• [What you should do] Could you give again exactly, and only, the lines from the one holding "How do I perform: Click" through the end of the data, both ends included, with pictures left out?

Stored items
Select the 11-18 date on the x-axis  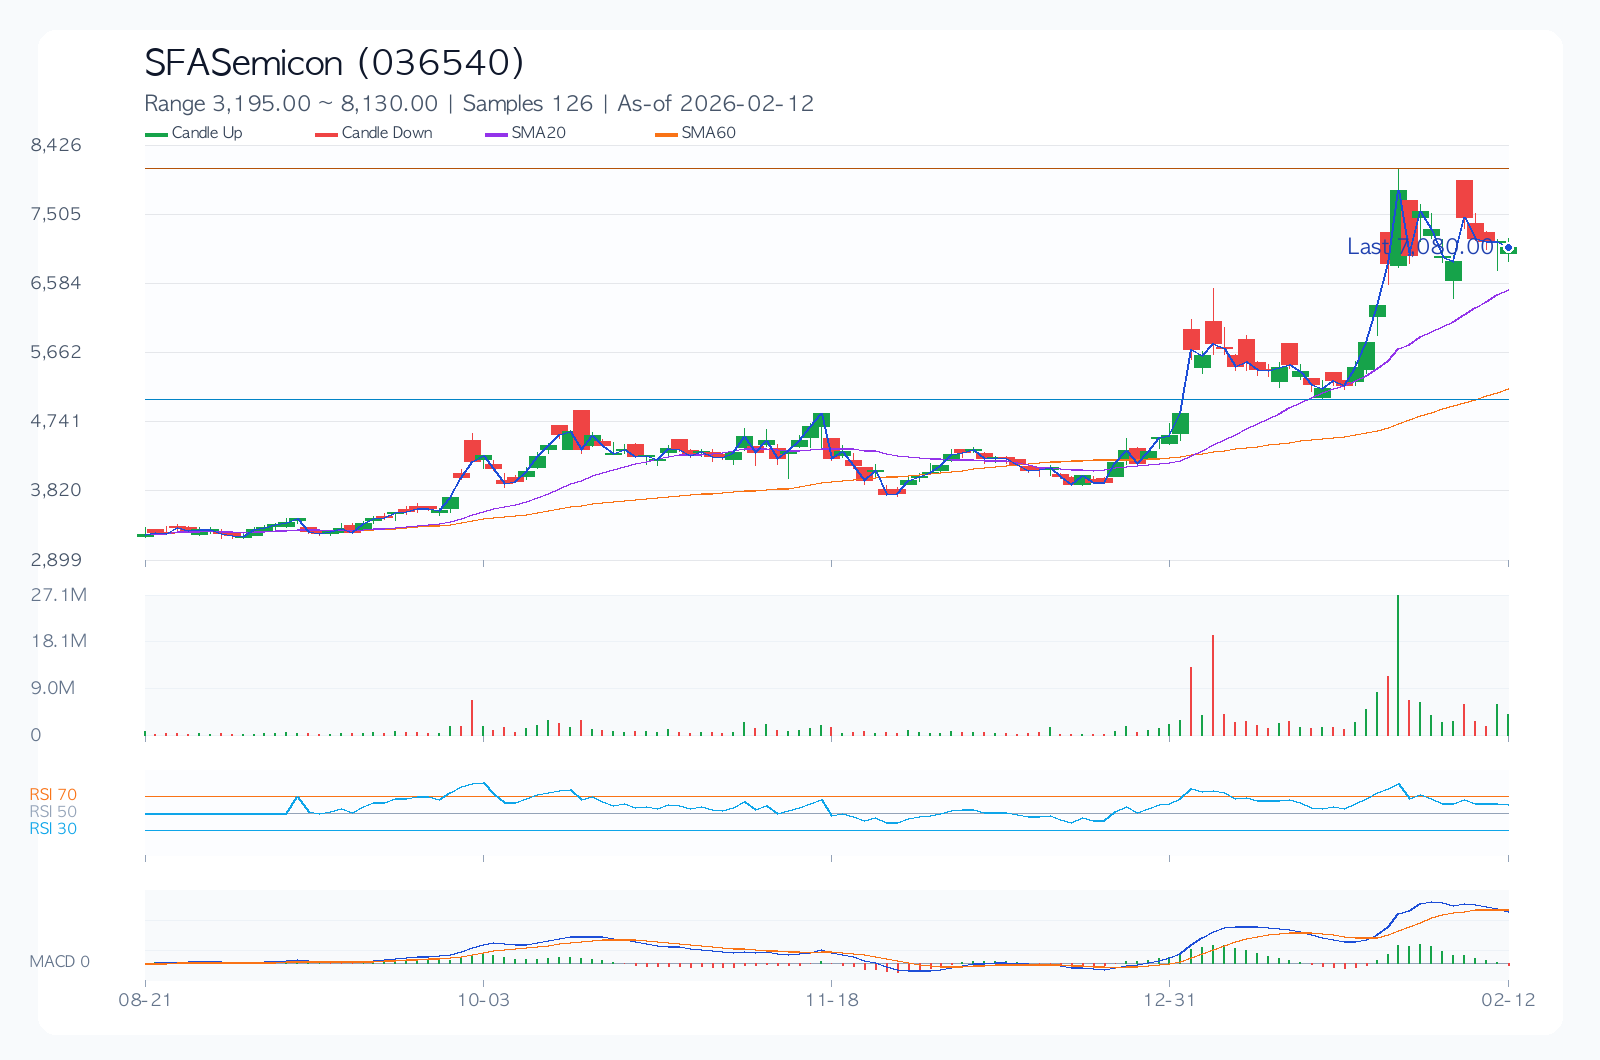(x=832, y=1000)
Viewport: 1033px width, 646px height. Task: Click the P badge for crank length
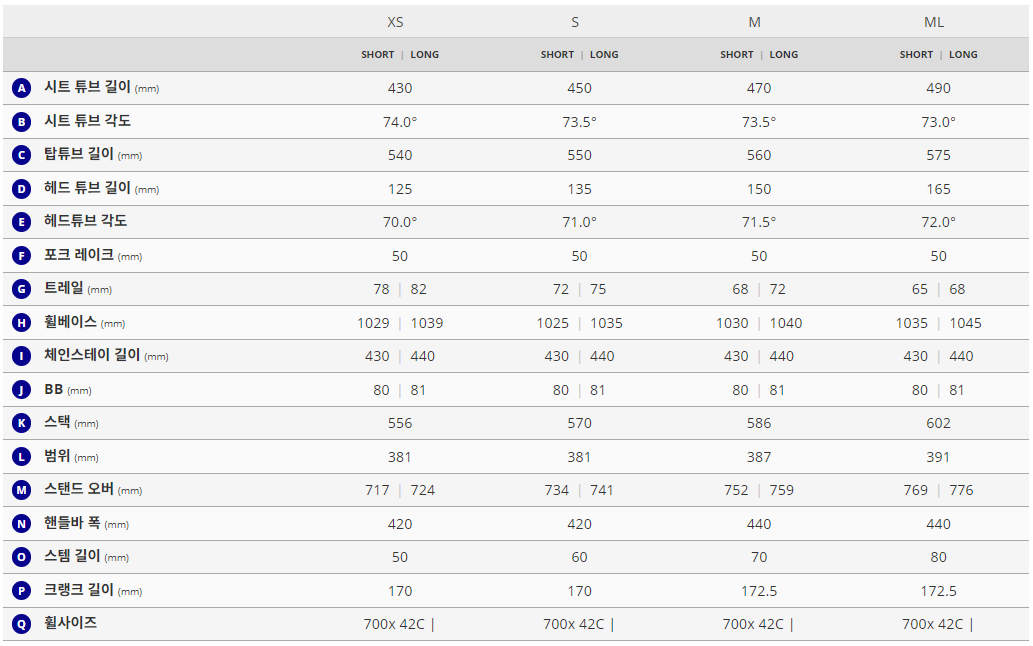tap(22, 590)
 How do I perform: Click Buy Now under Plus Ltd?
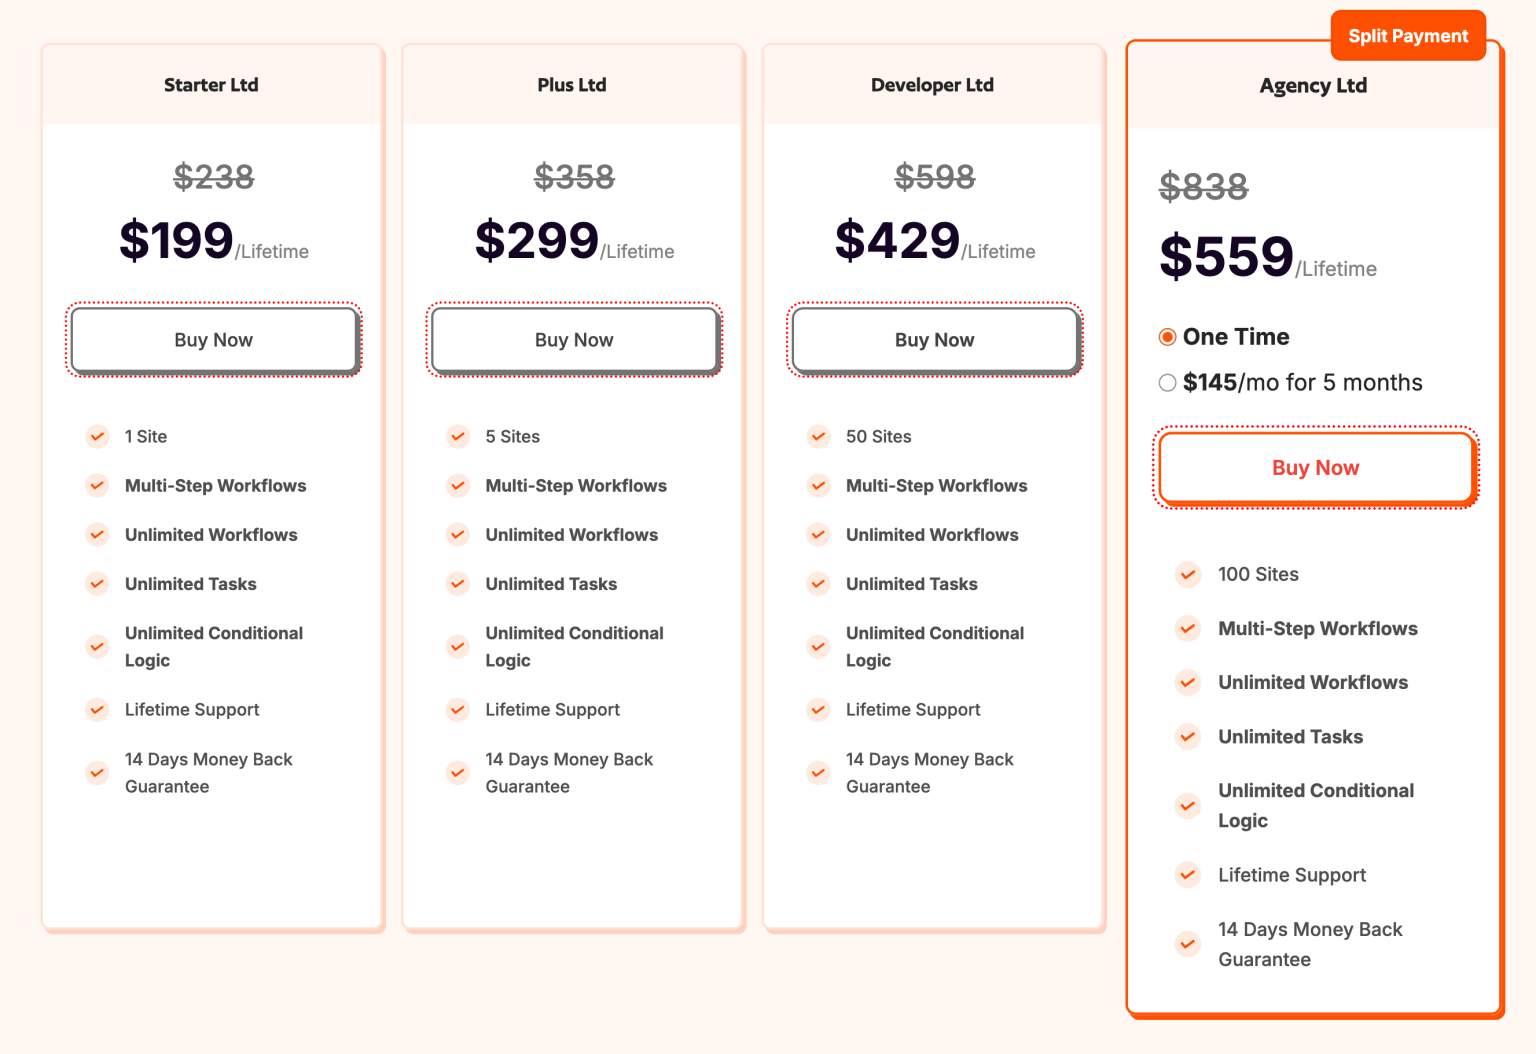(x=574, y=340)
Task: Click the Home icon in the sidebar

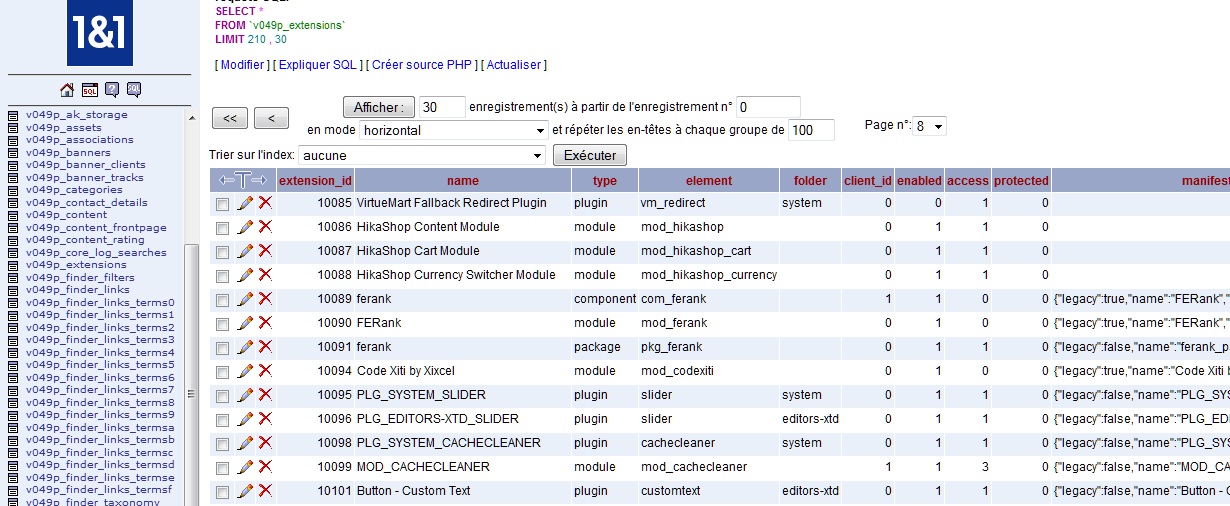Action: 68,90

• [Exercise output]
 How do I perform: Click Buy Now under Plus Ltd?
(x=574, y=340)
Task: Click the Home icon in the sidebar

Action: 68,90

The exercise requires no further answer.